Ideas for Developing Your Containment & Prevention Plan

We now employ an established checklist in our facilities for detecting, treating, and isolating respiratory illness outbreaks in our facilities based on what I learned from those early experiences, and we continue to update our process as new guidance emerges. I encourage you and your teams to stand ready and employ some of the tools we currently have available, including:

  • Have flu testing supplies available in advance of outbreaks and be proactive in confirming flu cases promptly. Research has demonstrated that utilizing rapid testing improves influenza containment in our facilities, although they are less sensitive. Start out with POC of Influenza and COVID If you receive a negative result from a rapid test when symptoms are present, follow up with PCR testing that also includes COVID and RSV to further evaluate and narrow down your diagnosis.
  • Carefully track cases and contain the infection by keeping infected/exposed patients in their rooms or wards, cancelling common activities, and having patients receive meals and therapy sessions in their rooms. Minimize patient and staff transfers from exposed areas of your facility while infected patients are still in their most contagious stages of illness. Increase environmental cleaning and disinfecting measures as well. Our experiences with COVID taught us a great deal about how to effectively manage disease outbreaks in our facilities, so employ those measures with other illnesses too.
  • Ensure your pharmacy has adequate antiviral and chemoprophylactic supplies on hand to respond quickly to new cases. Olsetamivir remains an effective agent to treat and use in a prophylactic manner to both reduce infection and minimize serious complications. Consider keeping a few doses in your e-kit to respond promptly to suspected cases. Work closely with your pharmacist and your medical director to have patients’ renal function test results at hand so you can dose appropriately.
  • Use chemoprophylaxis for those in close contact with an infected patient, and isolate to prevent further spread during the window where patients are most contagious. Encourage your staff to obtain chemoprophylaxis from their primary care providers and initiate treatment promptly if they are exposed or show symptoms as well. If cases are confined to one ward, administer to entire ward. If cases extend to more than one ward, administer to your entire facility.
  • Monitor staff absenteeism for emerging cases and use similar protocols to prevent spread to those providing care to your patients.

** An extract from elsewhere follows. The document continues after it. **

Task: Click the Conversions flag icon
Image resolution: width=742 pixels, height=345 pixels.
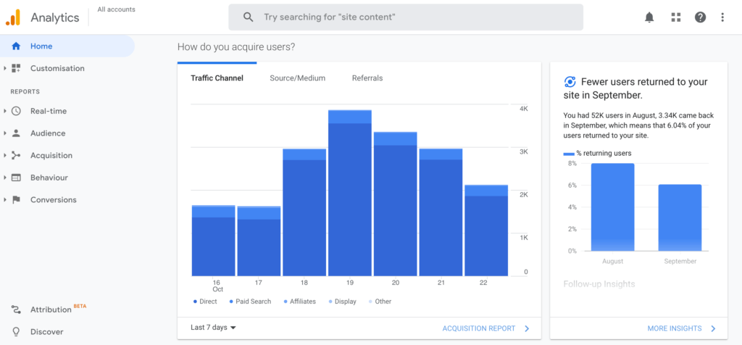Action: point(16,200)
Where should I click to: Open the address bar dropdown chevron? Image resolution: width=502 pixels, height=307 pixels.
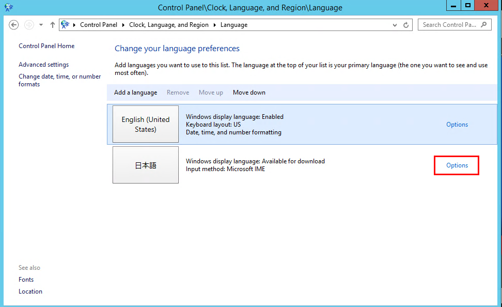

Remember, these treatment, testing, and prophylactic tools are available to us—employ them fully. Develop a plan for your facility, work with your pharmacist, and obtain needed supplies to test your patients and identify confirmed cases. Although the flu vaccine is less effective for preventing transmission this year, evidence shows that vaccinated patients who do contract influenza experience fewer serious complications than those who are not vaccinated—that goes both for our patients, and our teams as well.

Don’t Stop at Flu Diagnosis

And lastly, if your patient with respiratory illness symptoms doesn’t test positive for the flu or COVID, keep digging. For the first time I am also seeing more RSV in our facilities, and we can approach these infections with the same urgency as the other more common respiratory viruses. Triple-testing methods for COVID, Influenza and RSV are now available to identify specific illnesses and assist in containment and prevention. Standing ready to intervene preemptively for emerging strains of disease is key to keeping our facilities healthy during the respiratory virus season.